-- Data to process follows --

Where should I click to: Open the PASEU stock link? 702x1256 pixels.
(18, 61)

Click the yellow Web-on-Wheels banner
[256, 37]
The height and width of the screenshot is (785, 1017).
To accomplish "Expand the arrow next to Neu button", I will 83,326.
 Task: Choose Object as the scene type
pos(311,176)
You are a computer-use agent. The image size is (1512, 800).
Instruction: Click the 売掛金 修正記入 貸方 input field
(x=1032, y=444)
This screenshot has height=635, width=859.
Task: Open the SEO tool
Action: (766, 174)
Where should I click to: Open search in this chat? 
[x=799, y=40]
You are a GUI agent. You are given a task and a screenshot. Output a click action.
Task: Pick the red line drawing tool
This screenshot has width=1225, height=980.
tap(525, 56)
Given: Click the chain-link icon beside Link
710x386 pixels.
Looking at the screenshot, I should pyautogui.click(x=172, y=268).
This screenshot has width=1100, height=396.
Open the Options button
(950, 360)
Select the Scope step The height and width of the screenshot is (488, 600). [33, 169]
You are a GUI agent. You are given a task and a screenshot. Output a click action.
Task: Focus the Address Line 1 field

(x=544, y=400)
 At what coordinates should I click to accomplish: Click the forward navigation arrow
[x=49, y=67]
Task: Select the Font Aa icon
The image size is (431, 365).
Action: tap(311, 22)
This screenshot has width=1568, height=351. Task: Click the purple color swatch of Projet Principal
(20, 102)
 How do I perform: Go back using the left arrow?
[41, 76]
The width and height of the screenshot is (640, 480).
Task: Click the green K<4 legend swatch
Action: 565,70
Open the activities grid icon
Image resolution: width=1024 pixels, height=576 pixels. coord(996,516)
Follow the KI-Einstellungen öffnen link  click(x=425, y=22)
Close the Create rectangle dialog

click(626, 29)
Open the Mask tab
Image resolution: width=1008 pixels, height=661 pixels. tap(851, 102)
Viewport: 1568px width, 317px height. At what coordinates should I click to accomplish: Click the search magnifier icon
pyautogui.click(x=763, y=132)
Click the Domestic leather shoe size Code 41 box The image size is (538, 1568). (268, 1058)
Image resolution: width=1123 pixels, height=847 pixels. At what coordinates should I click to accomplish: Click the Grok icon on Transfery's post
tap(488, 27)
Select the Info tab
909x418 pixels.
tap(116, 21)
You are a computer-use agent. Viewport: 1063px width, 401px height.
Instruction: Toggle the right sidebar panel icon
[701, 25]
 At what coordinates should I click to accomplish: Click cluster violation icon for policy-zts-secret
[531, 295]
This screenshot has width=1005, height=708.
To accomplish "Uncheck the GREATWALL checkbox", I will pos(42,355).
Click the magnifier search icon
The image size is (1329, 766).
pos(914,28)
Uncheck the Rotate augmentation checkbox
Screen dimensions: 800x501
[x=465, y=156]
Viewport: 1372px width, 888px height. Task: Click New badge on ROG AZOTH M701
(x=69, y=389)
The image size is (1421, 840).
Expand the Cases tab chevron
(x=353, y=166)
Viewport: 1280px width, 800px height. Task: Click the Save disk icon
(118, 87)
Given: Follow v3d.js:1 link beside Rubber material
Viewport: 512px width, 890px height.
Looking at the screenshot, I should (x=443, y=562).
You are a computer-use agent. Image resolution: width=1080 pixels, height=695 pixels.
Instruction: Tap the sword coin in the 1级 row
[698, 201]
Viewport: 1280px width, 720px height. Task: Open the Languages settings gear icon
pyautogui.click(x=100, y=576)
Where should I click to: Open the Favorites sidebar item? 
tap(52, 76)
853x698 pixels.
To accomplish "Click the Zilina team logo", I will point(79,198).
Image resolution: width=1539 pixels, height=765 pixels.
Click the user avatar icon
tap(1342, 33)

-- Data to process concluded --

Work instruction:
In full and without edits, repeat the listing above.

The answer:
Where should I click to: Open the PASEU stock link? 702x1256 pixels.
(18, 61)

Click the yellow Web-on-Wheels banner
[256, 37]
The height and width of the screenshot is (785, 1017).
To accomplish "Expand the arrow next to Neu button", I will 83,326.
 Task: Choose Object as the scene type
pos(311,176)
You are a computer-use agent. The image size is (1512, 800).
Instruction: Click the 売掛金 修正記入 貸方 input field
(x=1032, y=444)
This screenshot has height=635, width=859.
Task: Open the SEO tool
Action: (766, 174)
Where should I click to: Open search in this chat? 
[x=799, y=40]
You are a GUI agent. You are given a task and a screenshot. Output a click action.
Task: Pick the red line drawing tool
This screenshot has width=1225, height=980.
tap(525, 56)
Given: Click the chain-link icon beside Link
710x386 pixels.
Looking at the screenshot, I should pyautogui.click(x=172, y=268).
This screenshot has width=1100, height=396.
Open the Options button
(950, 360)
Select the Scope step The height and width of the screenshot is (488, 600). [33, 169]
You are a GUI agent. You are given a task and a screenshot. Output a click action.
Task: Focus the Address Line 1 field

(x=544, y=400)
 At what coordinates should I click to accomplish: Click the forward navigation arrow
[x=49, y=67]
Task: Select the Font Aa icon
The image size is (431, 365).
Action: tap(311, 22)
This screenshot has width=1568, height=351. Task: Click the purple color swatch of Projet Principal
(20, 102)
 How do I perform: Go back using the left arrow?
[41, 76]
The width and height of the screenshot is (640, 480).
Task: Click the green K<4 legend swatch
Action: 565,70
Open the activities grid icon
Image resolution: width=1024 pixels, height=576 pixels. coord(996,516)
Follow the KI-Einstellungen öffnen link  click(x=425, y=22)
Close the Create rectangle dialog

click(626, 29)
Open the Mask tab
Image resolution: width=1008 pixels, height=661 pixels. tap(851, 102)
Viewport: 1568px width, 317px height. At what coordinates should I click to accomplish: Click the search magnifier icon
pyautogui.click(x=763, y=132)
Click the Domestic leather shoe size Code 41 box The image size is (538, 1568). (268, 1058)
Image resolution: width=1123 pixels, height=847 pixels. At what coordinates should I click to accomplish: Click the Grok icon on Transfery's post
tap(488, 27)
Select the Info tab
909x418 pixels.
tap(116, 21)
You are a computer-use agent. Viewport: 1063px width, 401px height.
Instruction: Toggle the right sidebar panel icon
[701, 25]
 At what coordinates should I click to accomplish: Click cluster violation icon for policy-zts-secret
[531, 295]
This screenshot has width=1005, height=708.
To accomplish "Uncheck the GREATWALL checkbox", I will pos(42,355).
Click the magnifier search icon
The image size is (1329, 766).
pos(914,28)
Uncheck the Rotate augmentation checkbox
Screen dimensions: 800x501
[x=465, y=156]
Viewport: 1372px width, 888px height. Task: Click New badge on ROG AZOTH M701
(x=69, y=389)
The image size is (1421, 840).
Expand the Cases tab chevron
(x=353, y=166)
Viewport: 1280px width, 800px height. Task: Click the Save disk icon
(118, 87)
Given: Follow v3d.js:1 link beside Rubber material
Viewport: 512px width, 890px height.
Looking at the screenshot, I should (x=443, y=562).
You are a computer-use agent. Image resolution: width=1080 pixels, height=695 pixels.
Instruction: Tap the sword coin in the 1级 row
[698, 201]
Viewport: 1280px width, 720px height. Task: Open the Languages settings gear icon
pyautogui.click(x=100, y=576)
Where should I click to: Open the Favorites sidebar item? 
tap(52, 76)
853x698 pixels.
To accomplish "Click the Zilina team logo", I will point(79,198).
Image resolution: width=1539 pixels, height=765 pixels.
Click the user avatar icon
tap(1342, 33)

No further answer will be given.